- Born: 1957 (age 67–68) South Bend, Indiana, U.S.
- Education: Indiana University Bloomington (BFA), Tyler School of Art (MFA)
- Occupations: Painter, video artist, educator
- Known for: Abstract painting
- Awards: Anonymous Was A Woman Award (2011), Guggenheim Fellowship (2022)

= Linda Besemer =

American painter (born 1957)

Linda Besemer (born 1957) is an American painter, video artist, and educator. She is known for her abstract painting, and was a professor at Occidental College in Los Angeles.

== Life and career ==
Linda Besemer was born in 1957, in South Bend, Indiana. She attended Indiana University Bloomington (BFA 1981), and Tyler School of Art and Architecture at Temple University (MFA 1983).

Besemer was the James Irvine Distinguished Professor of the Arts at Occidental College in Los Angeles from 1987 until 2009. Additionally she taught coursework in gender theory in the women's studies and gender studies departments.

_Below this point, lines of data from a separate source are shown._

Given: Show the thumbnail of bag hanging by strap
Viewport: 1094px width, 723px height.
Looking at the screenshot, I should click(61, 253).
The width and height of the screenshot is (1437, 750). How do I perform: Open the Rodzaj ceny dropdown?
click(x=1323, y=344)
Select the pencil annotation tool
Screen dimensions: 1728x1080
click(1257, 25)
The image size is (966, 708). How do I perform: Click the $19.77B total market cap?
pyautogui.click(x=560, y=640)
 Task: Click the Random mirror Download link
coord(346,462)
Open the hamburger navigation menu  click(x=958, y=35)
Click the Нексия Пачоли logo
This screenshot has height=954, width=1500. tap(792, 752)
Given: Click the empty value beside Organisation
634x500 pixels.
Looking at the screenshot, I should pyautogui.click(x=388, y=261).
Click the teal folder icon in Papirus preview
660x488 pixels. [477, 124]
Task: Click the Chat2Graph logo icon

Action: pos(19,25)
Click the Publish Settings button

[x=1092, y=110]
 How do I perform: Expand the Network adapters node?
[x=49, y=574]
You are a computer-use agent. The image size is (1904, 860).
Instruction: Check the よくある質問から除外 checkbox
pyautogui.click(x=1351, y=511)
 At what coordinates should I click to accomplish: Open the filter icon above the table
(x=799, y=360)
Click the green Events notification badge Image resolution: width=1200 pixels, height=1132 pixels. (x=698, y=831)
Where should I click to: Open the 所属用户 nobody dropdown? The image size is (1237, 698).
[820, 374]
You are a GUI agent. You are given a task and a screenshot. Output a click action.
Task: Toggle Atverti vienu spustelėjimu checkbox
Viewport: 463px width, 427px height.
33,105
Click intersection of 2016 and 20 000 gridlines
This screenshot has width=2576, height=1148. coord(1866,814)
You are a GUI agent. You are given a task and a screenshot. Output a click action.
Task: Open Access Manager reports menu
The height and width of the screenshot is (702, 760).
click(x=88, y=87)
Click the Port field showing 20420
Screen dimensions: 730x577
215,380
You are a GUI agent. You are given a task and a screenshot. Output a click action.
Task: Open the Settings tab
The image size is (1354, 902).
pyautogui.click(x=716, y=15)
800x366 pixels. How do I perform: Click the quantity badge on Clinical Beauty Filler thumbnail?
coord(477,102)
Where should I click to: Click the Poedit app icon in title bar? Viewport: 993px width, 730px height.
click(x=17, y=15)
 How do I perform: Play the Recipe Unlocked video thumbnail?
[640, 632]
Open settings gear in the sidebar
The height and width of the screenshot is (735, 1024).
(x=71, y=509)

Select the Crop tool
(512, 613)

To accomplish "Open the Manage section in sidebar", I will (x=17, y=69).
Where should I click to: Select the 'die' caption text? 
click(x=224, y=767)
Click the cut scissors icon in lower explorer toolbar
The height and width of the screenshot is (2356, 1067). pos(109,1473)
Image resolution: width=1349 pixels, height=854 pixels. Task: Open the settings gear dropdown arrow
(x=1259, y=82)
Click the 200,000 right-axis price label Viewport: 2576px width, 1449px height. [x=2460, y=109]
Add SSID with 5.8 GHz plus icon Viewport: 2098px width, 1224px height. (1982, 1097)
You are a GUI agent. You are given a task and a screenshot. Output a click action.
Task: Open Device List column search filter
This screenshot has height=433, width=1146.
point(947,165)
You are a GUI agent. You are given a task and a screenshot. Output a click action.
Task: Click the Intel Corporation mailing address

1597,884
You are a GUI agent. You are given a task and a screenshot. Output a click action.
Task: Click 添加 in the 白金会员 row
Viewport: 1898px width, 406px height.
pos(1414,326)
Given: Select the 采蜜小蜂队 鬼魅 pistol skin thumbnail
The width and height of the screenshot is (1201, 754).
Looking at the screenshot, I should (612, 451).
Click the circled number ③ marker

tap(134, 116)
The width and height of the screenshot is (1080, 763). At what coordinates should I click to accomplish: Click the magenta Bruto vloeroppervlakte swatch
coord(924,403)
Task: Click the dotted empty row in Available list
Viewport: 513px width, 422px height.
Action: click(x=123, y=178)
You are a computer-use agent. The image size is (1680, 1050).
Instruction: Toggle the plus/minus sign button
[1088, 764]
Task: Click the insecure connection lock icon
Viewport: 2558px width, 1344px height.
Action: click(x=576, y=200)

She is known for her large scale abstract paintings, many of which have sculptural properties. Besemer is a recipient of the Anonymous Was a Woman Fellowship (2011), the Louis Comfort Tiffany Foundation Grant, the Chuck Close Rome Prize in painting from the American Academy in Rome, and the Guggenheim Fellowship (2022). In 2025, she was elected as an academic member of the National Academy in New York City.

Besemer's artwork can be found in museum collections including at the San Francisco Museum of Modern Art, the Whitney Museum of American Art, the Buffalo AKG Art Museum, the Los Angeles County Museum of Art, and the Tucson Museum of Art.